Short task: Write the next part of the film review of Meet Me in St. Louis below, picking up after its last sentence.

Text:

——————————

The seductions of nestolgia are nothing new to Americans. While
today's nostalgia addicts look back to the '20's, '30's, and the 40's, nothing
compares the way we look at the turn of the century. Meet Me in St. Louis
is the picture of a year, 1903-1904, in the lives of the Smiths, a well-off,
home-oriented mid-west family enjoying day-to-day living during a time when
the days were somehow longer and sunnier, exquisite pleasure was to found
in evening sings around the piano, and the greatest excitement imaginable
was a visit to the St. Louis Exposition, right there in one's own home-town.
The four Smith sisters are the focal points of the picture: Rose (Bremer)
just wants to get married and have as good and happy life as her father
(Ames) and mother (Astor). Ester (Garland) has developed more than a crush
on the boy next door (Drake). "Tootie" (O'Brien) lives in the
fantasy world of childhood, and encourages her dolls to die so she can have
funerals in the backyard. Agnes (Carroll) is at the tomboy stage, and her
geatest interests lie in the quality of hunting knives and her swimming.

——————————

Supplied information:
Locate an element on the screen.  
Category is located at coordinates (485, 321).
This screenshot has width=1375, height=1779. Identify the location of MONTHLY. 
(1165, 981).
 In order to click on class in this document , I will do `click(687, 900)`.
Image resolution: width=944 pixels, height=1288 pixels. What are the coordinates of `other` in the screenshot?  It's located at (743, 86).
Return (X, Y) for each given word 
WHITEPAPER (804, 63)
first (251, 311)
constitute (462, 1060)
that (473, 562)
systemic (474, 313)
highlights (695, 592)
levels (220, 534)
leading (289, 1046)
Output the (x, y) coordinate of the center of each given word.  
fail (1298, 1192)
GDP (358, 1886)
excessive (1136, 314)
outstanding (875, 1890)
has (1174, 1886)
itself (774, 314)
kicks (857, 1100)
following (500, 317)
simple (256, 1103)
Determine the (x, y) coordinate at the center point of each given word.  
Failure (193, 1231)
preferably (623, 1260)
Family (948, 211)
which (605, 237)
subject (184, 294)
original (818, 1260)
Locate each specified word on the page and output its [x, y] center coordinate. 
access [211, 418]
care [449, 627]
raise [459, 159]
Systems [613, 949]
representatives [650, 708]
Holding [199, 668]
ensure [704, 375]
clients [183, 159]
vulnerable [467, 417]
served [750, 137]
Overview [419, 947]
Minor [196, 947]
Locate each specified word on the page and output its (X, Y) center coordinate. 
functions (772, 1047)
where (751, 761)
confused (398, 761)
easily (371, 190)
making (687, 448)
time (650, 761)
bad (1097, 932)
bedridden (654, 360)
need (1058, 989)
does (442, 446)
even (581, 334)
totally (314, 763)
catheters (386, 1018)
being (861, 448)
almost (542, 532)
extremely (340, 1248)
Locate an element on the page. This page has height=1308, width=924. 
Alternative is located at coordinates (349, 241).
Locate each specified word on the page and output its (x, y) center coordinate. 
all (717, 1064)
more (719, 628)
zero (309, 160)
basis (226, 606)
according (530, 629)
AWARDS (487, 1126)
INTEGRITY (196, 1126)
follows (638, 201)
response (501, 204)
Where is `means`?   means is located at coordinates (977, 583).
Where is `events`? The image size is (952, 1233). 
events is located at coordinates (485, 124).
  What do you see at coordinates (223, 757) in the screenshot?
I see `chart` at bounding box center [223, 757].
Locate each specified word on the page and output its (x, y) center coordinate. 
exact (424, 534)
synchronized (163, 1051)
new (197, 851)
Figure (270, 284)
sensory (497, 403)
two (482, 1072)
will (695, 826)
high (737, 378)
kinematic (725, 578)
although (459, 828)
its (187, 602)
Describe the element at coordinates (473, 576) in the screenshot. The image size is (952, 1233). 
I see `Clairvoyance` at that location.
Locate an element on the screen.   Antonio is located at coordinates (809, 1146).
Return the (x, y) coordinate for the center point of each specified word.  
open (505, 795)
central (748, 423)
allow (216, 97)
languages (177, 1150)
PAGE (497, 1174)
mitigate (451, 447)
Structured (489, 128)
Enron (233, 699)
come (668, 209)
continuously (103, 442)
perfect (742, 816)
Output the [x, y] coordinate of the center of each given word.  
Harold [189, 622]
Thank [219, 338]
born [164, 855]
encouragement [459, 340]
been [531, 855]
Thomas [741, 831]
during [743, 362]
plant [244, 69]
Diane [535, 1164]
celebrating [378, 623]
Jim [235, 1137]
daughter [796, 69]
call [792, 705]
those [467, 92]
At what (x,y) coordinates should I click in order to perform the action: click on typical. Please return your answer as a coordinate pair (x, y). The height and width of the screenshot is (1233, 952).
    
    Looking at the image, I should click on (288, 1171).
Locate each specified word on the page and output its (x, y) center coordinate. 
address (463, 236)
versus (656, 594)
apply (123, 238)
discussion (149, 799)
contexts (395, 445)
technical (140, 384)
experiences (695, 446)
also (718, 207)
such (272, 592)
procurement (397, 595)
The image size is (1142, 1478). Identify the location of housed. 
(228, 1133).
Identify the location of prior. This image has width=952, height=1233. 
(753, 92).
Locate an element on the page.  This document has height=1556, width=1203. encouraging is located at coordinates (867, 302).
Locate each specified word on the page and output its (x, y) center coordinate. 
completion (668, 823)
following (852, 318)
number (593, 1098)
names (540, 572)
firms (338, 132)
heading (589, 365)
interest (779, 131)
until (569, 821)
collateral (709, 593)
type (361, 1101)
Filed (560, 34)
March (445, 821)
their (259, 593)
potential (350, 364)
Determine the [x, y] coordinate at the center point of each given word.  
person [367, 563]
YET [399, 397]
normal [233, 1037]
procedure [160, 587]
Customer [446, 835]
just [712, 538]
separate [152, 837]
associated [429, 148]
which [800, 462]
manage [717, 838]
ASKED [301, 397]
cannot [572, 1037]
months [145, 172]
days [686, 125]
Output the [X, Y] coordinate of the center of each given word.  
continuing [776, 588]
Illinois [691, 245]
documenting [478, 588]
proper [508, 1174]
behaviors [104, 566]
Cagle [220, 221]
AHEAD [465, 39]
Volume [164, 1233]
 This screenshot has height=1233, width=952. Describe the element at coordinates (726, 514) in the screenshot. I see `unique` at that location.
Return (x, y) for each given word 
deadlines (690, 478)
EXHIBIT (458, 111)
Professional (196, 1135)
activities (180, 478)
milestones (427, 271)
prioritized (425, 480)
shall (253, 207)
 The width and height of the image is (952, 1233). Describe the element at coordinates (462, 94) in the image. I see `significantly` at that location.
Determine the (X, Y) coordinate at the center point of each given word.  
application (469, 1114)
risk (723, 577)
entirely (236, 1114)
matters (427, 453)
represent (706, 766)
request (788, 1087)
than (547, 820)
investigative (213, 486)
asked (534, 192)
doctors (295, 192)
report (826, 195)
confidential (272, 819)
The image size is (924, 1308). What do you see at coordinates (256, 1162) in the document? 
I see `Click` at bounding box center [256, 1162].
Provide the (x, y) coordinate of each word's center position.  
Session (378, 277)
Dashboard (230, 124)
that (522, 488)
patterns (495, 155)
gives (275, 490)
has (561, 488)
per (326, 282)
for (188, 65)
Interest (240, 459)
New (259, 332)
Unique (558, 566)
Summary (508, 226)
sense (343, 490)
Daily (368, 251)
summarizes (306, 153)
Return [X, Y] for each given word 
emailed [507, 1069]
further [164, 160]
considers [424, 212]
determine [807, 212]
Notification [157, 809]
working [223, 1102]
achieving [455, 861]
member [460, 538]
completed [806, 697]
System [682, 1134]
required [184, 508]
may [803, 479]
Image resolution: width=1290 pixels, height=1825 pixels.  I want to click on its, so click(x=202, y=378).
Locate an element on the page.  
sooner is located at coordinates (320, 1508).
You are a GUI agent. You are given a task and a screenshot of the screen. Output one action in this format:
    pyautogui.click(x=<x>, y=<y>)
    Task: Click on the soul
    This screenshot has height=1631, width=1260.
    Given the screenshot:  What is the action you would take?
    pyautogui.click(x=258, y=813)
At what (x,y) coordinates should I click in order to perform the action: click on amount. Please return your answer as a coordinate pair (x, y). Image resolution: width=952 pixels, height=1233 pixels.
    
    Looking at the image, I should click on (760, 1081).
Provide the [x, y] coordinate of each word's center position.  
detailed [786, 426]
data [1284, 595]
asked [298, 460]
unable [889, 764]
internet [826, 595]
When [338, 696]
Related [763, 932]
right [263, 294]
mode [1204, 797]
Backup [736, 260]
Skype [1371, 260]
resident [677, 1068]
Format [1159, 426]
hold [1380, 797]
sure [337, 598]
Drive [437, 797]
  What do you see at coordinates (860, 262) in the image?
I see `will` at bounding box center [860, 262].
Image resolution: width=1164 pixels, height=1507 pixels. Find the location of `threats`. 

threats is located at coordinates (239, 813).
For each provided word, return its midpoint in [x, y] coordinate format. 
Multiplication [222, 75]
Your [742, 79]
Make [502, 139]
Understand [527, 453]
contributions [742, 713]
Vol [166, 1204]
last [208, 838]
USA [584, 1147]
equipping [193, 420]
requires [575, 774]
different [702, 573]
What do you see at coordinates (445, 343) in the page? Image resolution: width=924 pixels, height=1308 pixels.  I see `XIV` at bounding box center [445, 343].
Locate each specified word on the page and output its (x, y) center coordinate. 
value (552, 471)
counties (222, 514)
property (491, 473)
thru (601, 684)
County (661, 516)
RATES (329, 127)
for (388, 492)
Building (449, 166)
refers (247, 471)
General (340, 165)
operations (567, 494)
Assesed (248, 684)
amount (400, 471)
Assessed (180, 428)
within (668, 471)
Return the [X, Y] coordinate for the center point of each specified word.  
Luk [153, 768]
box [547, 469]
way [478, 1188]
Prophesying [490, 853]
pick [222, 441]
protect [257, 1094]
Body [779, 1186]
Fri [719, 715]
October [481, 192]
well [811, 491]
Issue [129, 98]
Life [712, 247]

——————————

Exercise result:
Watching over the family, privileged busybody and hardheaded advisor, is
Katie the maid (Main).
A bombshell is thrown into the Smith's idyllic life when Father Smith is
offered, and accepts, a promotion that means the family must move to cold
and foreign New York City. Drama and heartbreak come to the Smiths until
Father realizes that he doesn't want to move any more than his family does,
and he decides they will stay where true happiness is to be found.
Woven into this simple fabric are musical set-pieces that remain vividly
in the memory of everyone who sees Meet Me in St. Louis: Garland,
comforting "Tootie" with the classic "Have Yourself A Merry
Little Christmas" O'Brein's cakewalk
in ther nightgown at a grown-up evening party; Garland belting "The
Trolley Song" and caressing "The Boy Next Door"; Ameas and
Aster remembering a lifetime of love with "You And I"; and the
non-musical but hilarious (and frightening) Halloween trick-or-treat adventures
of the credulous "Tootie."
More than any musical before or sice, Meet Me in St. Louis touched
deep emothional welsprings in its audiences. It is a period, and a place,
and a way of living captured forever...and enduring and endearing American
classic.

Released November, 1944
Screen play by Irving Brecher and Fred F. Finklehoffe; based
on the New Yorker stories and the book by Sally Benson; Title song by Andrew
B. Sterling and Kerry Mills; new songs by Hugh Martin and Ralph Blane; Music
adapted by Roger Edens; music director, Georgie Stoll; orchestrations by
Conrad Salinger; dances by Paul Jones; dance director, Charles Walters;
directed by Vincente Minnelli; produced by Arthur Freed.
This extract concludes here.